Any 3rd party publisher has none of this. So us plebs have to support ourselves with product sales only and that doesn’t work.

Personally, I’m not gonna complain because for a nobody, I shattered any self publishing barriers thanks to the amazing ICRPG community which has supported and is still supporting me. I couldn’t have dreamed of being a best seller without you guys.

I’m still here, and I expect to be here but that’s because I changed my thinking about publishing. It is now only a hobby for me, not a source of income, because it can’t be. When I started my journey 4 years ago, I was thinking maybe this could be my profession. Last year I saw that it can’t be.

The reason I haven’t been publishing in over a year is simply because I can’t afford it. I can’t afford the time and effort. My Khan’s Spells and Feats books took 3 months of full time work each. They are great books in my opinion, both in content and production but such a quality comes at a cost. I don’t have such a time anymore because I have two new jobs which I have to focus on to earn money.

My jobs are improving, but they still need a lot of time and energy on my part. This won’t be like that in the future, as in the time investment will get less and less in the coming years but I’m nowhere near there yet. So, I have to keep my publishing efforts to a minimum.

For a long time, creating adventures was in my radar. I saw the need in the community, like a couple guys are already saying in this thread. DIY systems are great but sometimes you don’t want to. You don’t have the creative energy, you don’t have the time to create something polished, so and so forth. There is a real need for content in the community.

The question is though, “how much need is there?”.

ICRPG’s “any setting is possible” approach is actually problematic from this perspective. It is great for the system because we can play any games we like with this one simple system. On the other hand, I have no way of knowing how many sales I can get for any genre, be it sci-fi, fantasy, modern etc. That’s because there is fragmentation in the user base. For 3rd party content, it is a big headache.
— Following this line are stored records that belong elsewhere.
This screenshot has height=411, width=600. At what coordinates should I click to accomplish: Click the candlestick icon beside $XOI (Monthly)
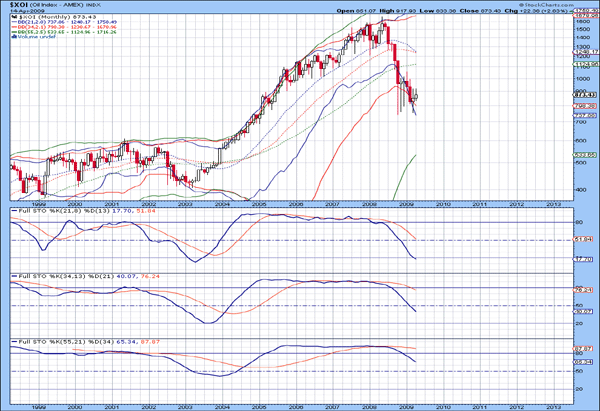pyautogui.click(x=11, y=18)
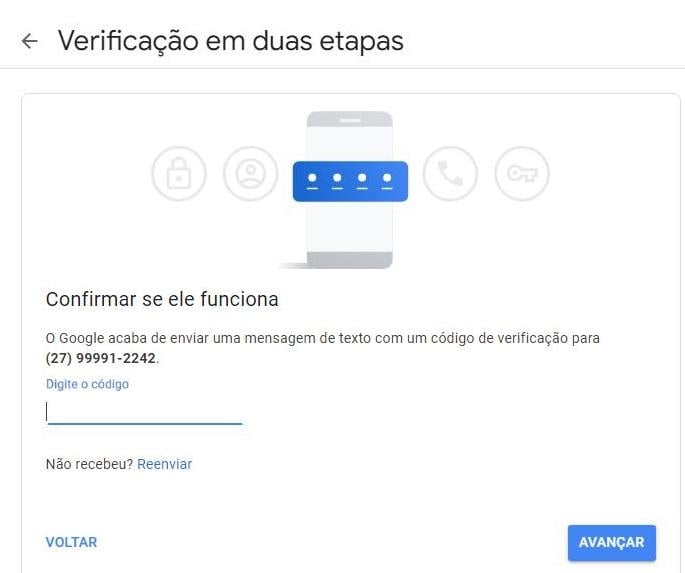Screen dimensions: 685x573
Task: Click the last dot in the code badge
Action: point(387,178)
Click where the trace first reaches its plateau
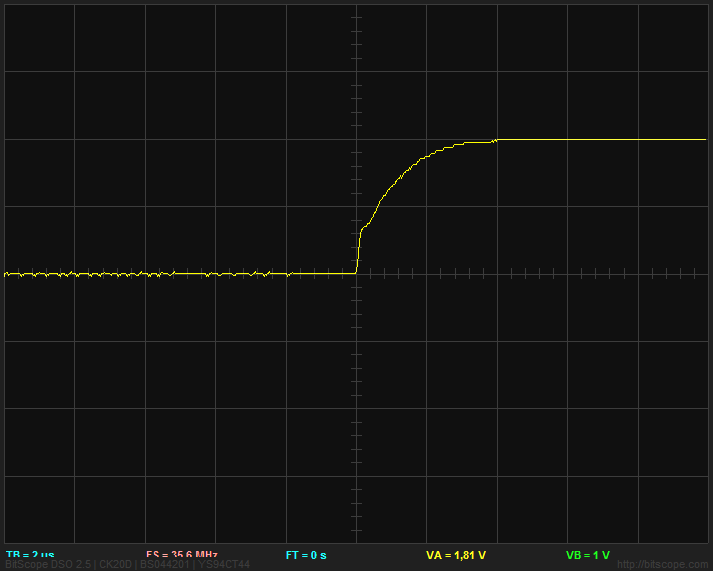 [x=496, y=140]
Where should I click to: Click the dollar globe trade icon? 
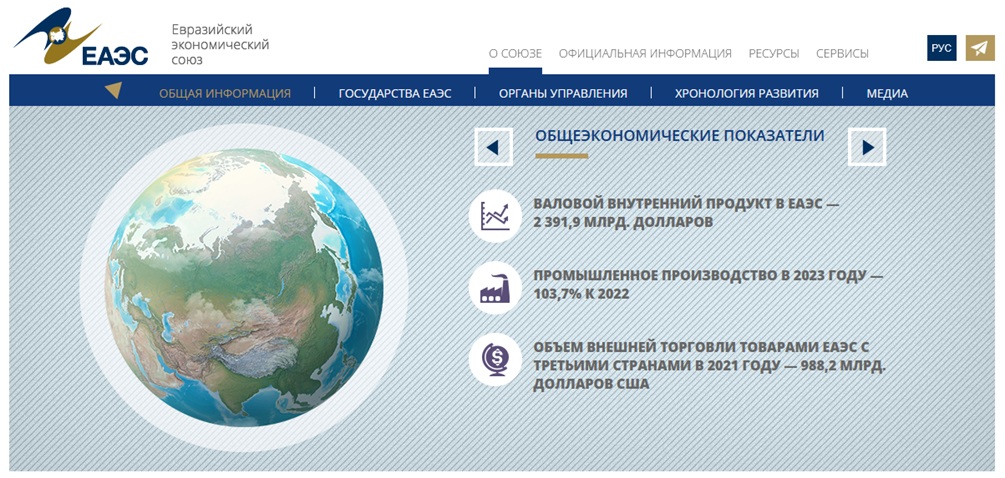coord(495,359)
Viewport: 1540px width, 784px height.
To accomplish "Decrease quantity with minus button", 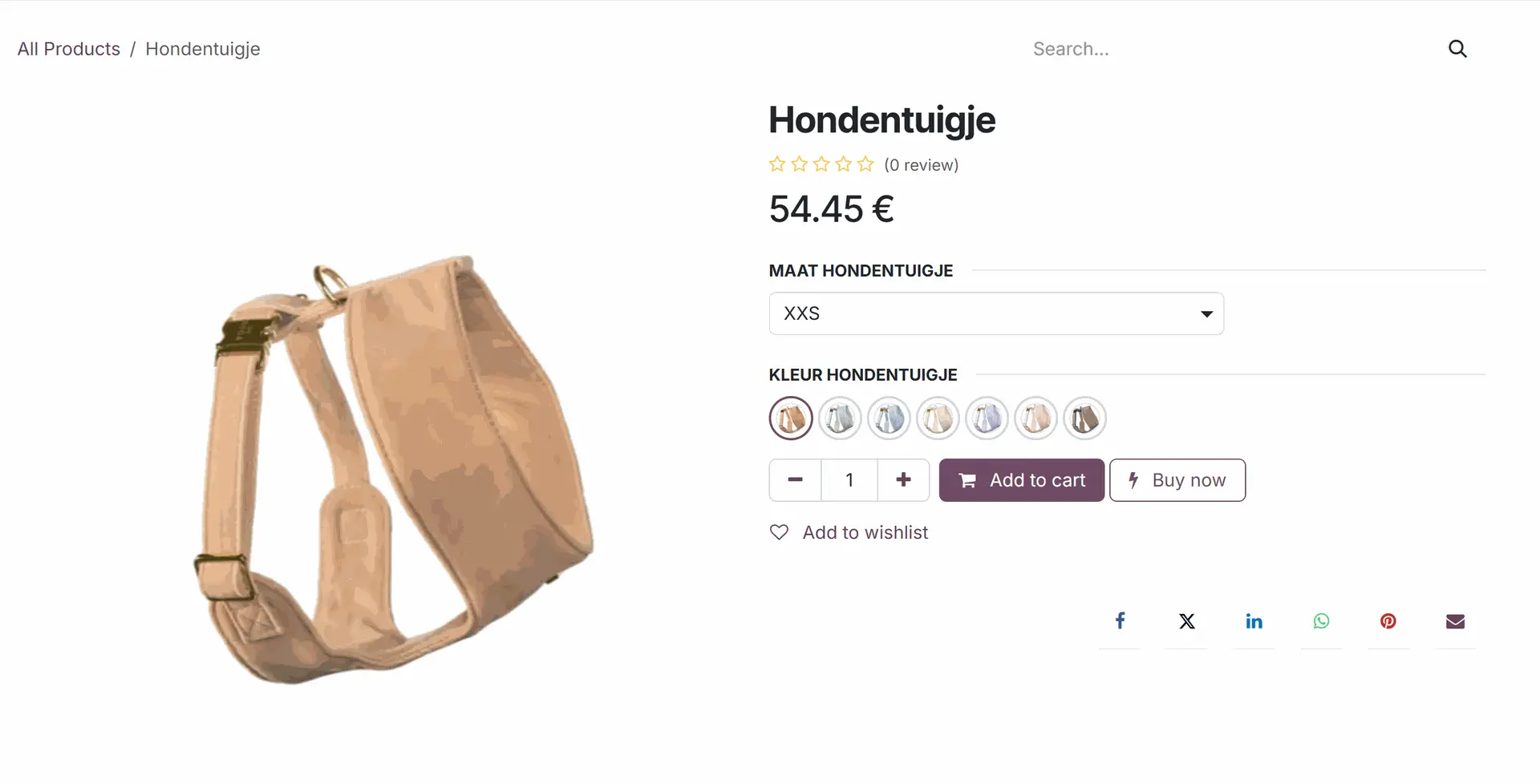I will 795,480.
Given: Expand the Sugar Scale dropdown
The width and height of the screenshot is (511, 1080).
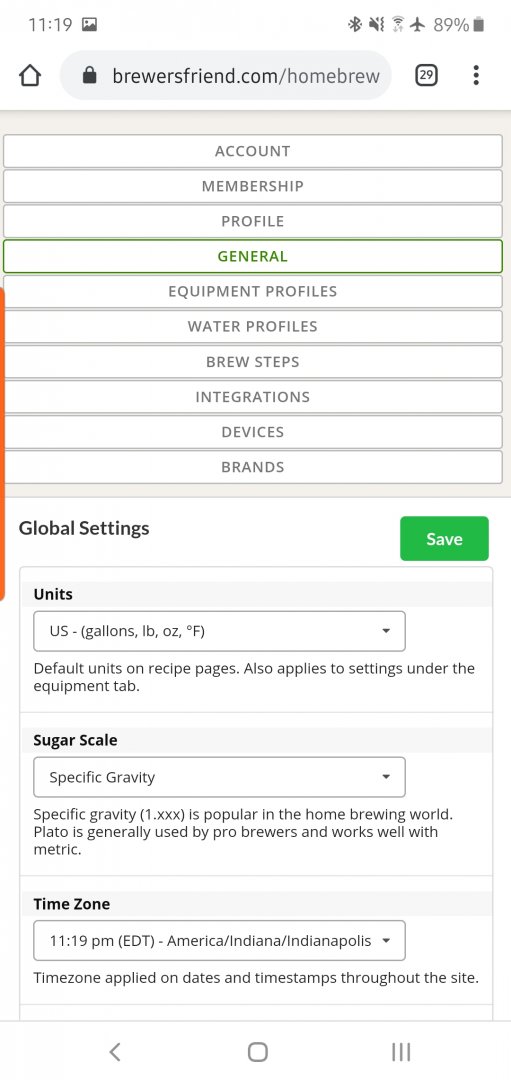Looking at the screenshot, I should click(219, 777).
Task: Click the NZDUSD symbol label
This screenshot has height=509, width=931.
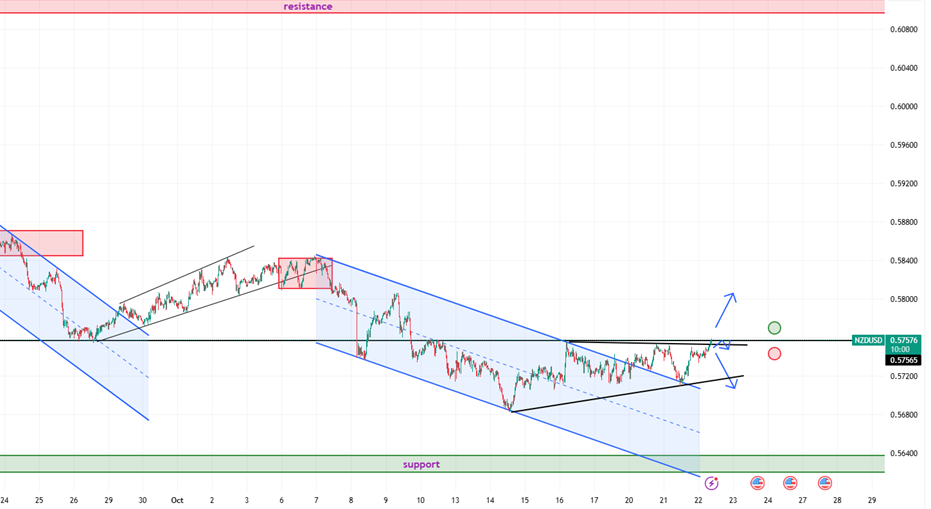Action: click(868, 341)
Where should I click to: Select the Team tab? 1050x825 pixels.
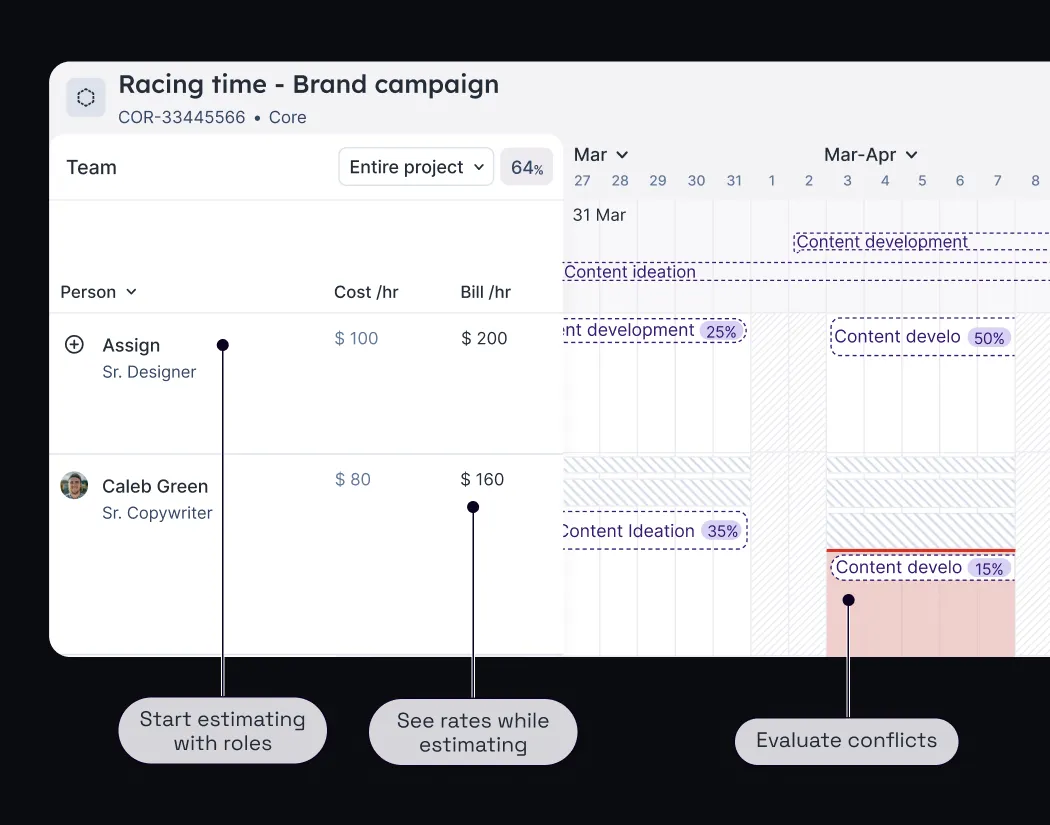click(90, 167)
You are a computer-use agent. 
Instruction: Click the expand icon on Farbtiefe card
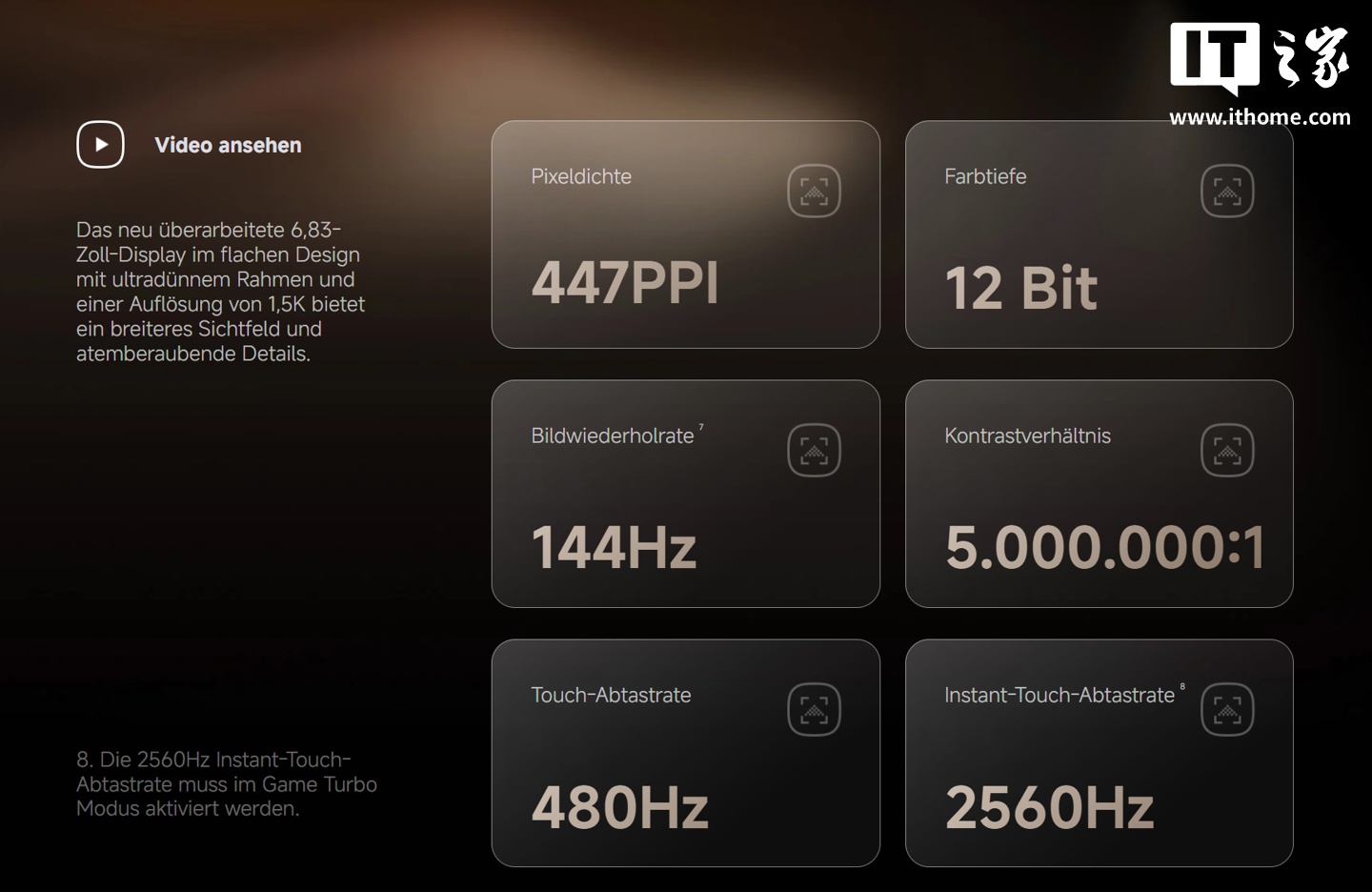point(1227,191)
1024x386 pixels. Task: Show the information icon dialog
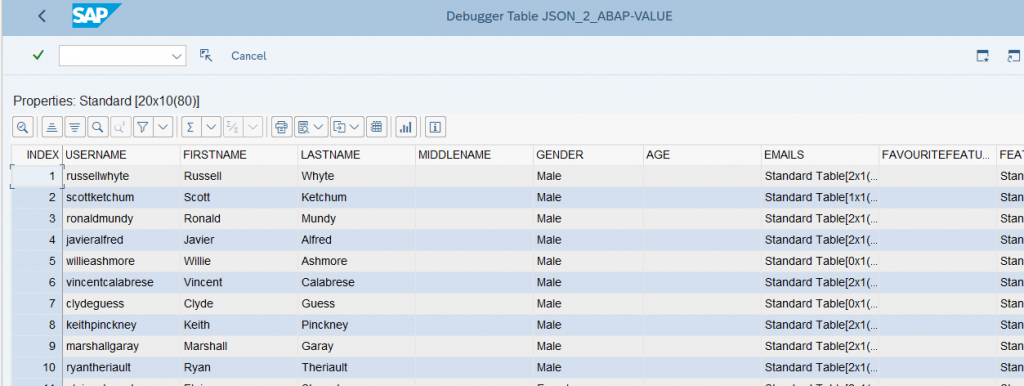pyautogui.click(x=436, y=127)
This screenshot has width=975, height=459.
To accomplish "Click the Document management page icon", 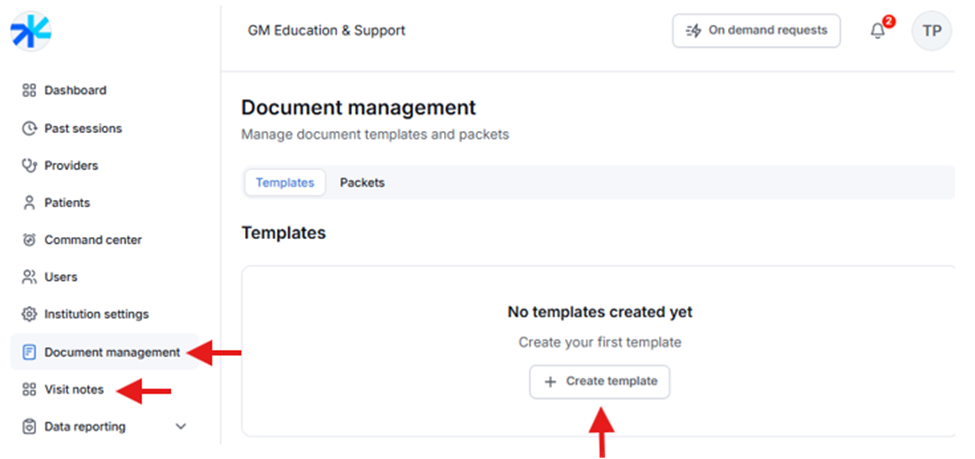I will [29, 352].
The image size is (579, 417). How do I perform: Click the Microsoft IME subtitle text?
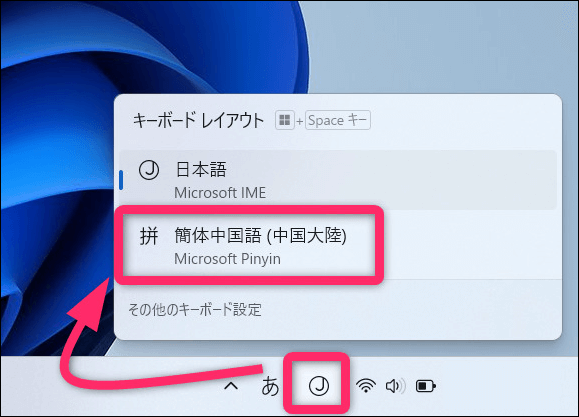point(220,193)
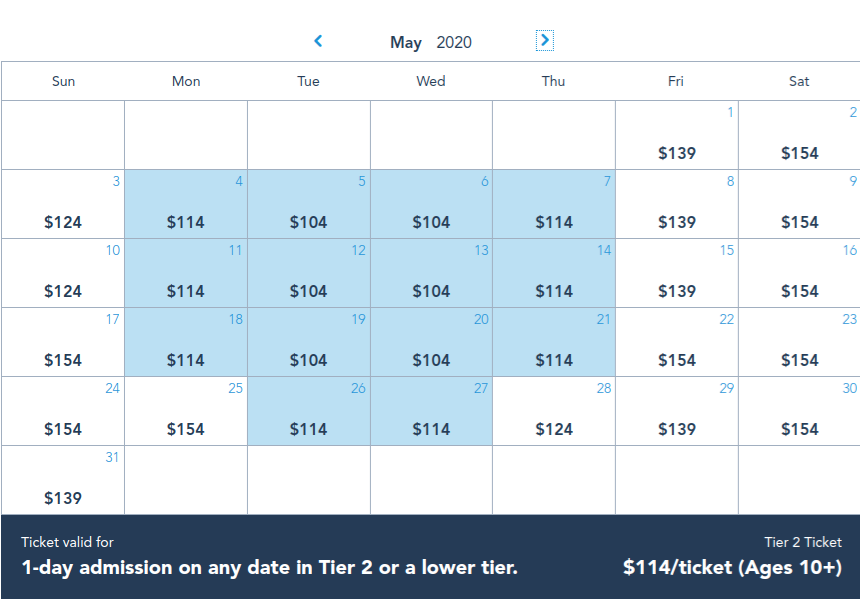Select May 25 priced $154
The image size is (860, 601).
pos(186,411)
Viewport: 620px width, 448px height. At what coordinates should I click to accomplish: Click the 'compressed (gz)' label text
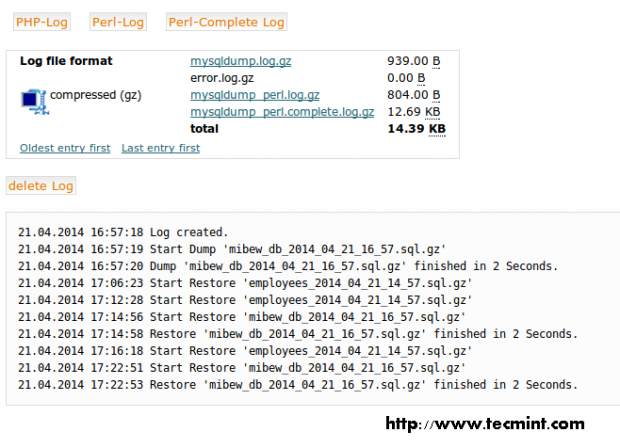click(96, 95)
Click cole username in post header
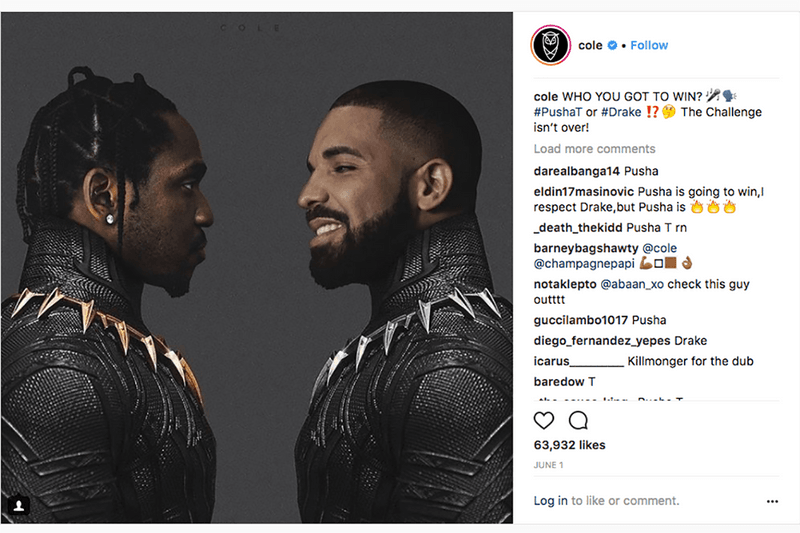 pos(590,45)
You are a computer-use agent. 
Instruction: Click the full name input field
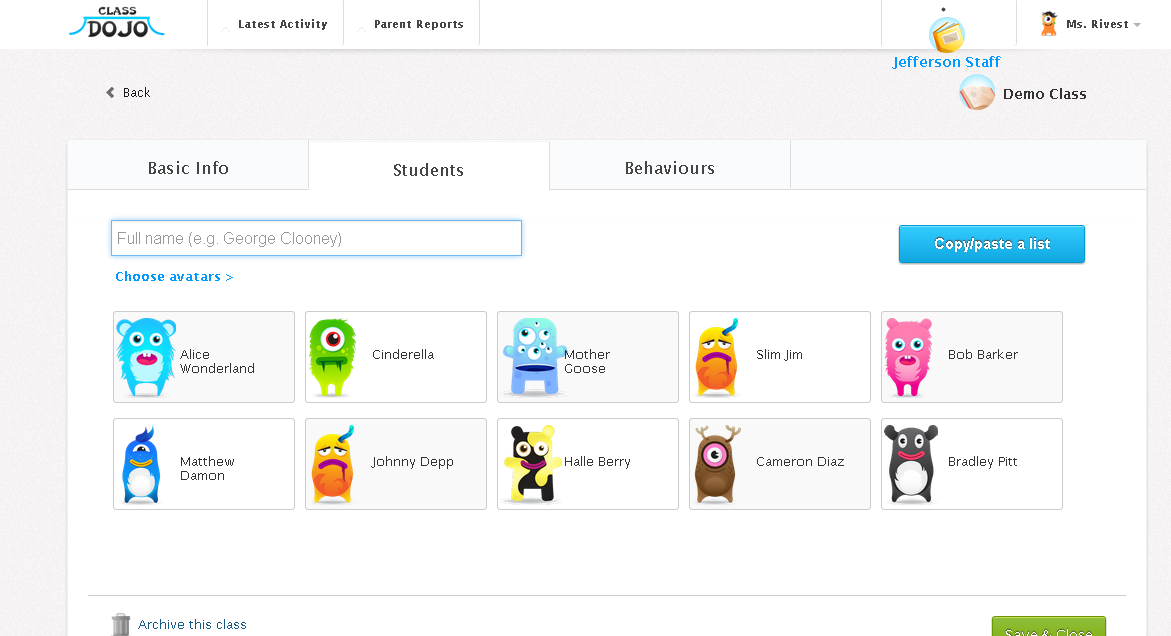point(315,238)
Long story short, there are many problems in the 3rd party publishing scene.

This isn’t why I haven’t published any adventures yet though. Like I said, I was looking at this as a hobby, and money wasn’t an issue.

The issue is time. I have only so much free time to dedicate to publishing and after playing D&D 5E for many months, I once again saw how bad that system is. Inspiration struck and I started working on my new RPG system aimed primarily at D&D players.

It is basically D&D in the form of ICRPG, but much more simplified and streamlined, with tweaks where necessary to plug the weaknesses and stupidities I see in D&D each week at my gaming table. Yet it will mostly be ICRPG combatible. I expect that any new rules I introduce can be ported to ICRPG without any problems.

Anyway, it will take a long time to finish and it takes up all my alotted publishing time for the time being. That’s why I’m not writing any adventures currently, even though that would be fun.

In a few months, my writing should slow down and I’d need to test the system at the table. Maybe then I’ll be able to write an adventure. Who knows.

As a note, any adventure I would create would be just like @JDH says and what @chamochin expects: They would work as a baseline with multiple options and you’d be able to hack them to fit your vision and your table.

As the final note, publishing needs to be supported to happen.

Cheers for reading my impenetrable wall of text.


I don’t have a full dungeon, but I run my Darkest Dungeon-games as a low-prep sidescrolling dungeon crawl.
Have players roll a d4 for the biome (1: Ruins, 2: Weald, 3: Warrens, 4: Cove), prep 3-5 rooms and biome-specific monsters (which monsters can be found in which biome can be researched in the Darkest Dungeon-wiki) plus stuff to interact like curios, things that trigger stress-checks.
If players move from room to room roll a skull dice. Skull face means there’s monsters, no skull face means there’s no monsters. Have a big boss in the last room and a simple plot hook like: “There’s a pig-like abomination in the ruins. Those who rid us of that wretched being, shall be rewarded greatly.” or “The barkeeper of our tavern has gone missing in the cove. There’s rumours of horrible fish beings and eldritch priests. Help us open the tavern again. Drinks will be on the house.” etc.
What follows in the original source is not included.